(Passage provided Opens)

As for the knowledge economy idea we've been fed, look at unemployment numbers in the west: it doesn't work. You've been fooled, punked, had. It only seemed to work for a while because we were all borrowing cheap money. Which leads straight to threat number two. The second real threat to the global supply chain, one that also gets zero attention from Napolitano, is the credit crisis. She knows perfectly well that without sufficient credit, the supply chain will collapse. But she prefers instead to talk about terrorism, so you will too. Let's pick an enemy that is not us. There is hardly a single store in the western world, and hardly a single ship or truck, that can run for more than a few days without credit in one form or the other. Business loans, rolling business credit lines, letters of credit, everything is bought and guaranteed with borrowed "money". When that disappears, most ships and trucks and stores will too. That credit is already disappearing, and it hasn't even started for real yet. Just wait till the realization dawns that we cannot prop up every single bank and sovereign nation with central bank zombie money. That trying to do so seals the sorrowful fate of ourselves and future generations, condemning any and all to barrel scraping poverty. In Europe and America, the hundreds of billions of dollars used to bail out anything deemed too big to fail, whether it's Greece or Goldman Sachs, have already led to the first rounds of austerity. Many more, and far more severe ones, will certainly follow. But that is not what Janet Napolitano thinks of when she contemplates threats to the global supply chain....MORE....If Janet Napolitano were either smart, honest or on your side, let alone all three, she would have written a completely different article under the title The urgent need to protect the global supply chain. The fact that she has not should serve as yet another reminder of where Washington's priorities lie.

If the US government were serious about protecting both the global supply chain and the American people, it would take measures to cut dependence on the chain, which is indeed under a lot of threats, albeit not primarily the ones Napolitano mentions. That is what Homeland Security should focus on. But with blinders the size of Napolitano's, that is impossible. The only possible conclusion therefore is that it's not a good idea to depend on Homeland Security for your security. Janet Napolitano is either very ignorant, or she willfully ignores the real threats. Which either makes her completely unfit to be Secretary for Homeland Security, or the ideal person for the job. It all depends on how you look at it, or what you wish to defend: your plush seat in society or the people's access to energy and other goods and services. You can't have both. Whether Napolitano understands this or not is really immaterial for you and me. She's not in our corner, and that's all we need to know. If she chooses to ignore the real threats to our lives, we have no choice but to ignore her, and the entire system she represents.

 

Demeter

(85,373 posts)
6. It's Well Past Time for Plan Z
Fri Feb 10, 2012, 07:19 AM
Feb 2012
http://www.theautomaticearth.org/Finance/its-well-past-time-for-plan-z.html

Mario Draghi captured the utter ineptitude of him and every other Eurocrat out there when he said the following at today’s press conference in response to a question about a Greek exit: “To have a Plan B means defeat already. I am confident that all the pieces of this will fall in the proper places.”

(Passage provided Closes)

### Directions
- a) Summarize the passage above in two sentences.
- b) Answer these questions using the passage above:
(i) Why does it say the knowledge economy only seemed to work for a while?
(ii) Which two examples does it give of things deemed too big to fail that were bailed out?
(iii) What did Mario Draghi say having a Plan B means?
- c) List every form of credit named in the passage above's sentence that begins "Business loans".

(Data Opens)

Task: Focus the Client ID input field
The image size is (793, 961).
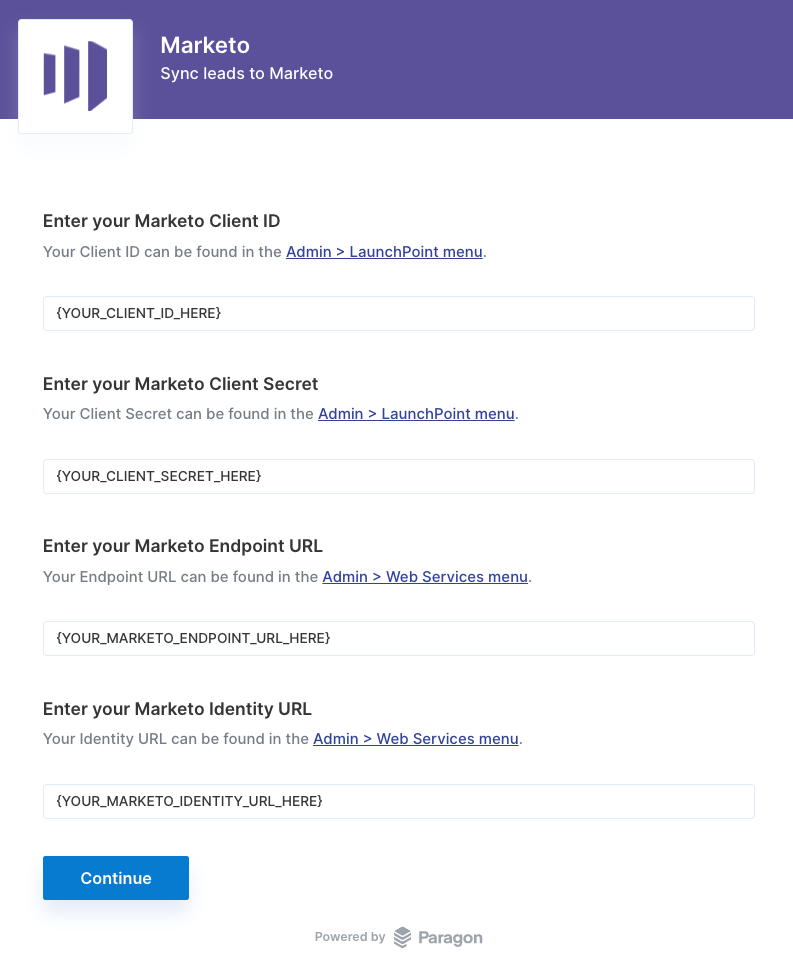Action: 399,313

(Data Closes)

### Answer section
- a) The passage argues that the credit crisis is a real threat to the global supply chain that Janet Napolitano ignores in favor of talking about terrorism, since hardly a single store, ship or truck in the western world can run for more than a few days without credit. It concludes that Napolitano is not in the people's corner, and that a serious US government would take measures to cut dependence on the supply chain.

- b)
(i) Because we were all borrowing cheap money.
(ii) Greece and Goldman Sachs.
(iii) Defeat already.

- c)
- Business loans
- Rolling business credit lines
- Letters of credit